UK startup Touchlab, a deep tech venture in EIT Digital's Innovation Factory roster, has raised £3.5 m (€4.36 m) in a funding round led by Octopus Ventures, one of Europe's largest early-stage investors and backed by Creator Fund and Techstart Ventures.
Touchlab is successfully pursuing an ambitious goal to give robots a human touch. While robots excel against humans in many ways, some tasks are difficult for them to replicate - grasping objects, for instance. In areas of tactile sensing and dexterity, robots have been inferior because they cannot detect tactile information and sometimes use too much force to achieve delicate tasks.
EIT Digital's UK and Ireland director, Morgan Gillis comments: "Touchlab has outstanding technology with potential for far reaching economic and societal impact. We are delighted to support them in this stage of intense commercialization alongside Octopus Ventures, a leading European VC firm, which shares our focus on deep tech".
Akriti Dokania, Investor at Octopus Ventures adds: "Touchlab has made truly pioneering advances with its technology in tactile sensing. Electronic skin opens a world of new opportunities and applications in robotics, making it an extremely exciting time for the industry. Touchlab has a huge vision for the business, and we couldn't be more thrilled to be supporting them on this journey".

*-*-*

• Assignment A
In the article on Touchlab's funding, which firm led the £3.5 m round?
• Assignment B
Extend the article on Touchlab's funding round, picking up after its last sentence.

• Dataset extract
*-*-*

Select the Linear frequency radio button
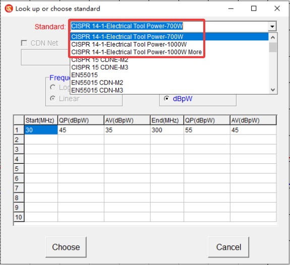This screenshot has height=265, width=290. tap(53, 99)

*-*-*

• Exercise answer A
Octopus Ventures

• Exercise answer B
Until now there has been little progress in giving robots a sense of touch like humans but Touchlab is solving this by developing a low-profile tactile sensing skin, which is wrapped around robots as "electronic-skin".
Zaki Hussein, CEO of Touchlab comments: "I greatly look forward to working with EIT Digital to commercialize our tactile avatar telerobot in hospitals across Europe. We aim to break the chain of hospital acquired infections (HAIs) without hindering the human interaction between clinicians and patients - a problem to which there is no existing solution. This will significantly reduce complications due to deadly pathogens, from COVID to MRSA."
Touchlab's e-skin is thinner than human skin, can be easily applied to existing robots and is able to withstand extreme environments such as acid, and high and low temperatures. When used in conjunction with tele-operated avatars, the technology also enables humans to operate remotely in hazardous settings such as nuclear plants or hospitals treating highly infectious diseases.